Twitter has released a dataset consisting of 1.24GB of messages and 296GB of media "that we believe resulted from potentially state-backed information operations on our service", according to the company. They come from "3,841 accounts affiliated with the [Internet Research Agency], originating in Russia, and 770 other accounts, potentially originating in Iran. They include more than 10 million Tweets and more than 2 million images, GIFs, videos, and Periscope broadcasts", and are being made publicly available in partially-anonymized form.

Accounts having fewer than 5,000 followers are included in the dataset with some identifying details replaced with hashes; researchers can obtain the un-redacted versions provided they agree to "a data use agreement that will include provisions to ensure the data is used within appropriate legal and ethical parameters."

The Atlantic Council's Digital Forensics Research Lab, which received access to the dataset prior to public release, has written a series of articles for Medium on what it has called the "Twitter Troll Farm Archives":
  1. Part One — Seven key take aways from a comprehensive archive of known Russian and Iranian troll operations
  2. Part Two — How the Internet Research Agency regenerated on Twitter after its accounts were suspended
  3. Part Three — Assessing an covert Iranian social media influence campaign
  4. Part Four — Expanding on key conclusions from the Russian and Iranian troll farms
The fourth article summarizes their conclusions, which include:
1. All Content Points Home
Both troll operations put their governments’ needs first. Russia’s troll operation primarily targeted Russian speakers, while Iran’s focused on pushing regime messaging abroad by promoting aligned websites. The Russian operation’s subsequent use of English-language posting showed how a capability designed for domestic influence could be turned abroad.

2. Multiple Goals
The Russian operation had multiple and evolving goals. One main purpose was to interfere in the U.S. presidential election and prevent Hillary Clinton’s victory, but it was also aimed at dividing polarized online communities in the U.S., unifying support for Russia’s international interests, and breaking down trust in U.S. institutions.

3. Community Targeting
Both operations targeted highly engaged, highly polarized online communities, especially in the United States. The Russian operation attempted to infiltrate and polarize them, while the Iranian operation tried to message them.
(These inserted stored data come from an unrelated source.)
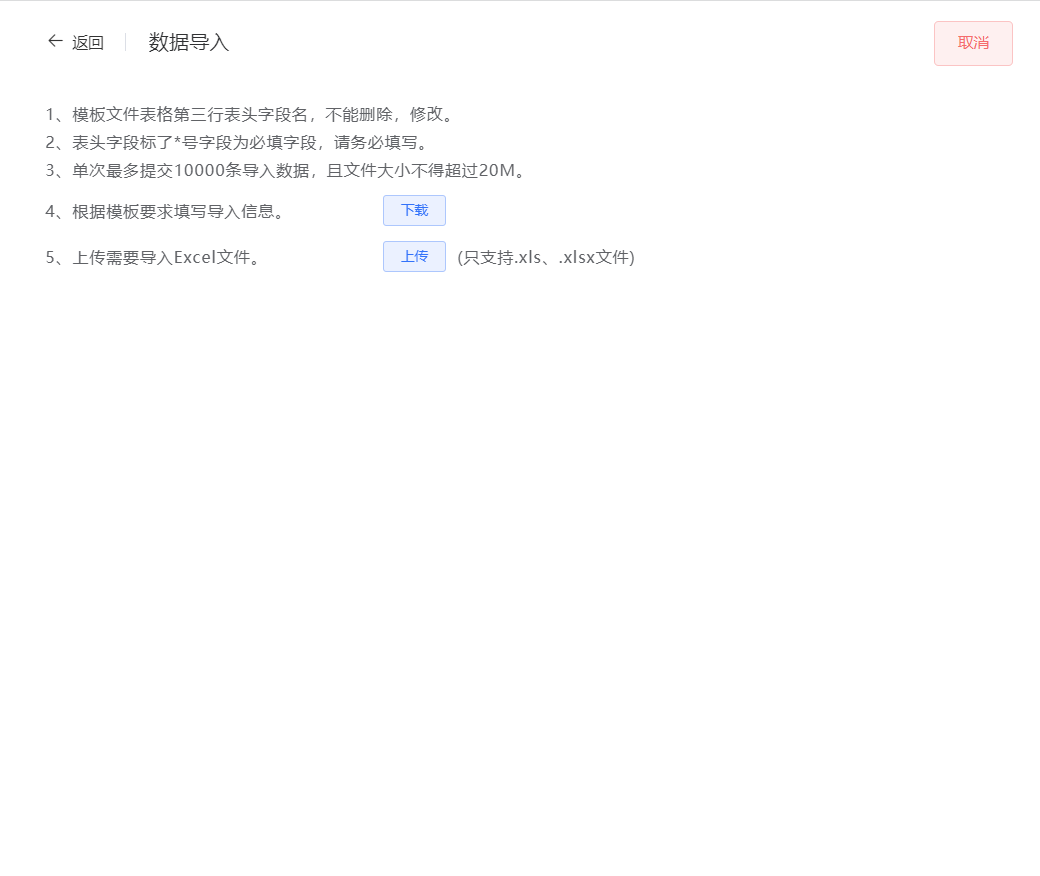
Task: Select the 返回 link to go back
Action: [x=85, y=42]
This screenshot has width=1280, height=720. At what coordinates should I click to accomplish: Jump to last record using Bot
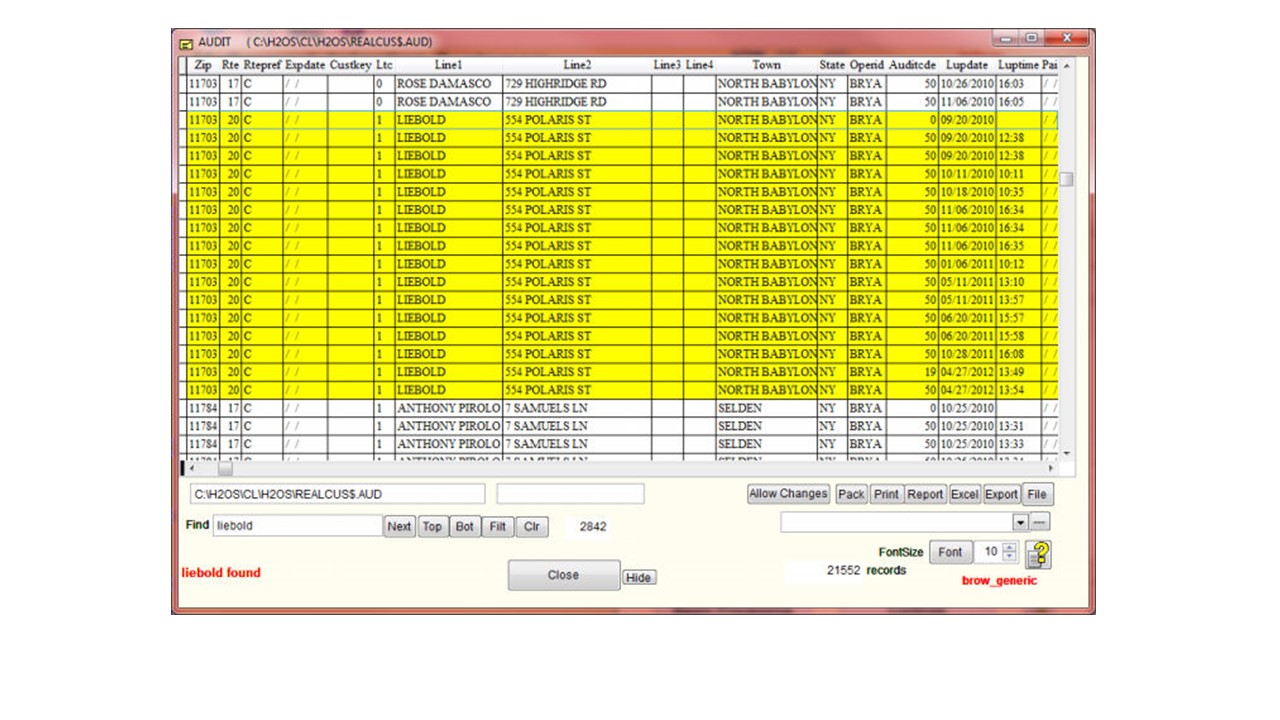coord(464,526)
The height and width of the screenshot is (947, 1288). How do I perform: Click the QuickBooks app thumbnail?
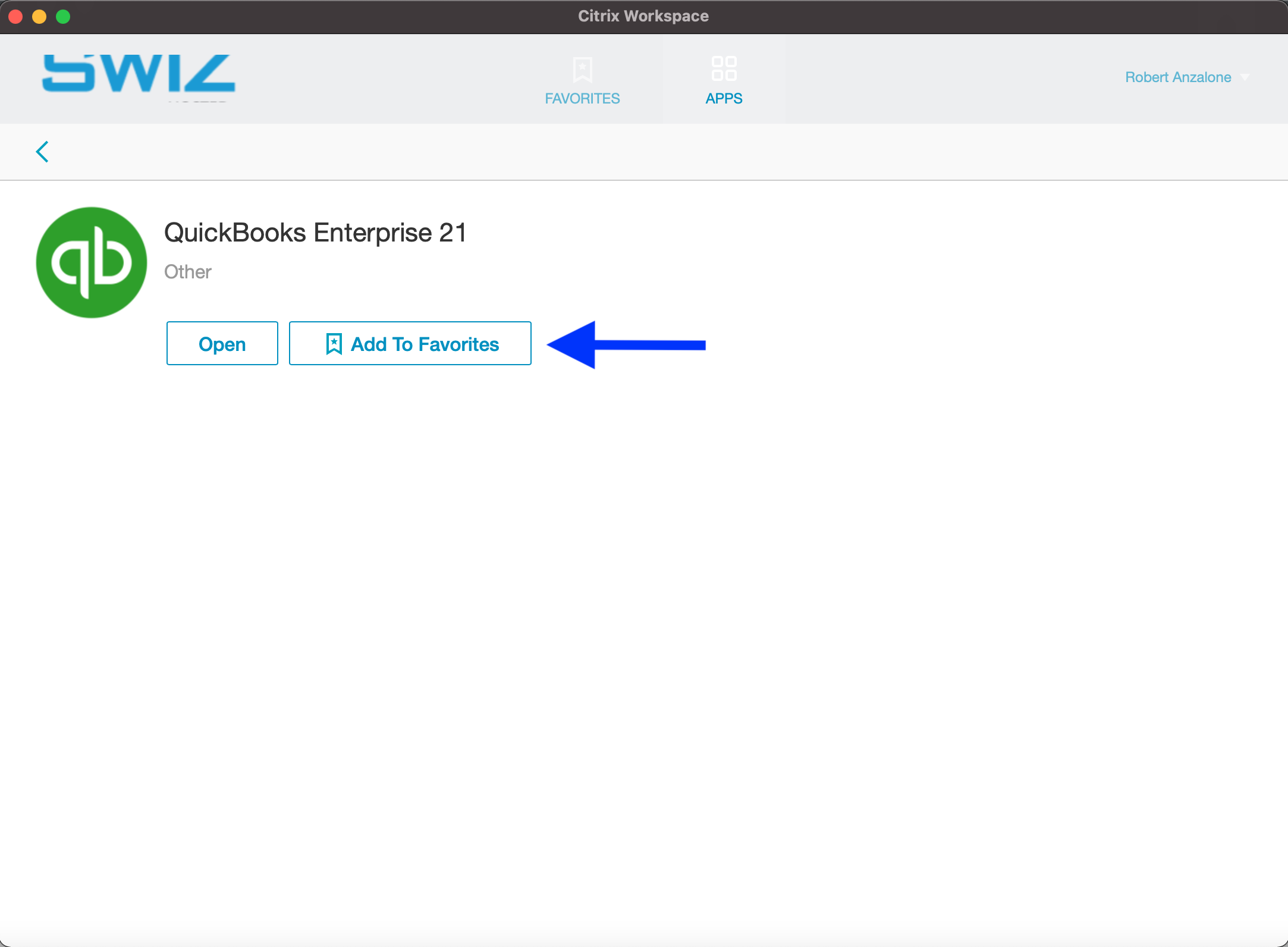click(x=90, y=262)
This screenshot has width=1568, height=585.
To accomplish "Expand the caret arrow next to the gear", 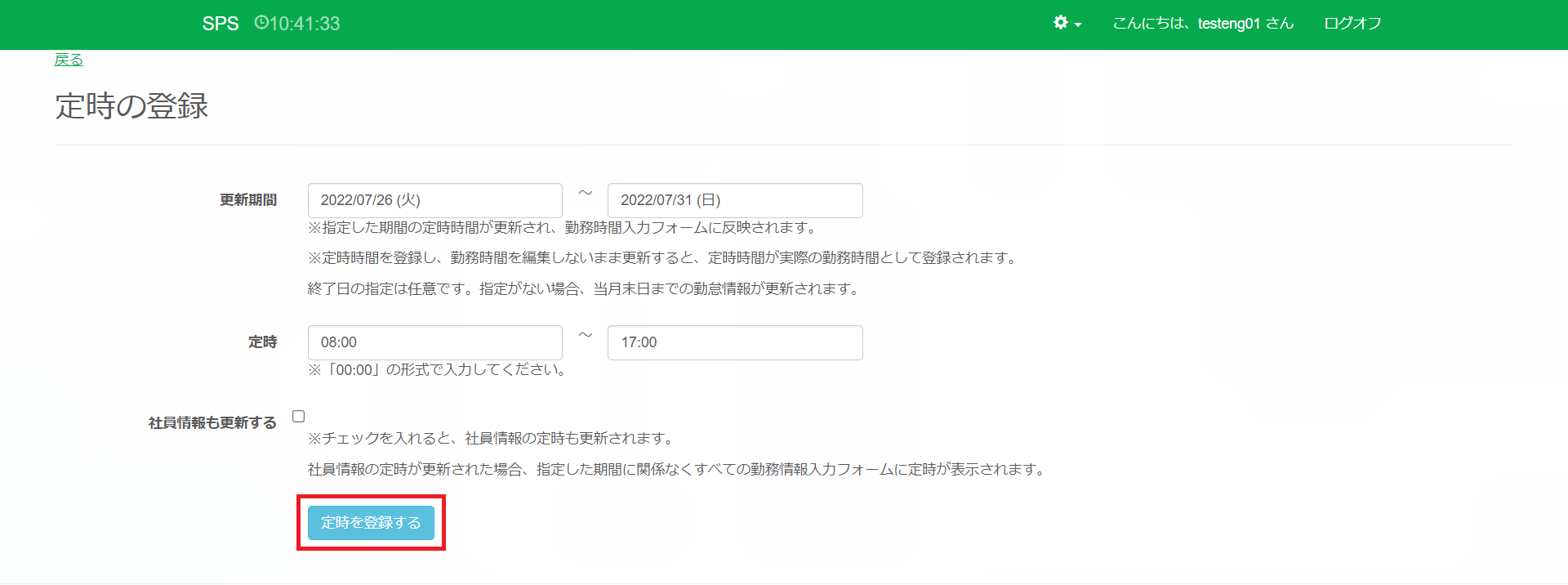I will click(1078, 25).
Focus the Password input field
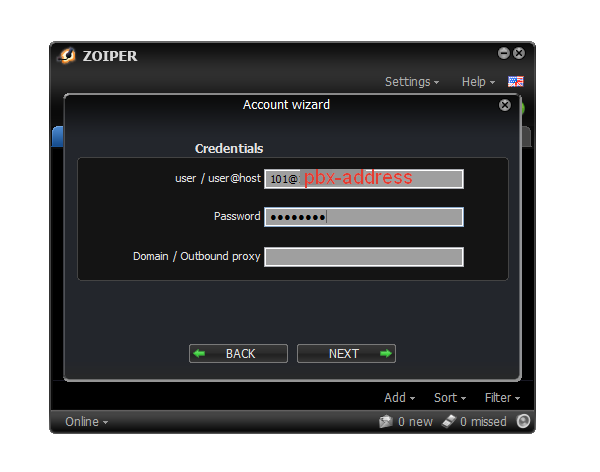 pos(363,217)
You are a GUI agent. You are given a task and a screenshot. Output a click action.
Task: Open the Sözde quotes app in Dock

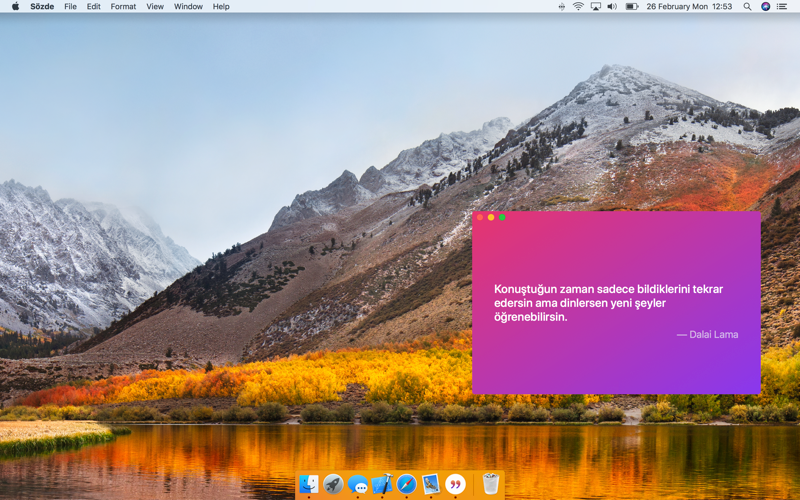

Any attempts to increase domestic resilience should prioritize working with such communities.

4. Equal-Opportunity Troll Farms
The Russian trolls were non-partisan: they tried to inflame everybody, regardless of race, creed, politics, or sexual orientation. On many occasions, they pushed both sides of divisive issues. It is vital to recognize this factor to end the partisan perception that Russian influence operations focused on one side of the political spectrum. Focus shifted over time or at specific moments based target audience.

5. Opportunism
The Russian trolls often chose targets of opportunity, especially elections and terrorist attacks, in their attempts to interfere in local politics. This included promoting anti-Islam hashtags after the Brussels terror attacks, a pro-Leave hashtag on the day of Britain’s Brexit referendum, and leaks targeting French President Emmanuel Macron before his election. These opportunistic attacks had little to no impact on the target populations.

6. Evolution
Both troll operations evolved, apparently through a process of trial and error in content and messaging. Their activities in 2014 were different from their activities in 2018. Countermeasures will have to take further evolution into account.

7. Low Impact
Other than in the United States, the troll operations do not appear to have had significant influence on public debate. There is no evidence to suggest that they triggered large-scale changes in political behavior, purely on the basis of their social media posts.
Credit for this post is due to MeFi's Own ltl, who originally posted it in the latest Trump/US Politics megathread.
posted by Kadin2048 (16 comments total) 33 users marked this as a favorite
 
Ay yo, if I was a budding data scientist I would timeline all of this against official GOP talking points and tweets from verified accounts of politicians to track how long it takes for an item to go from Russia>Twitter Swamp>Talking Points>Mike Huckabee.
posted by Damienmce at 1:04 PM on October 17, 2018 [19 favorites]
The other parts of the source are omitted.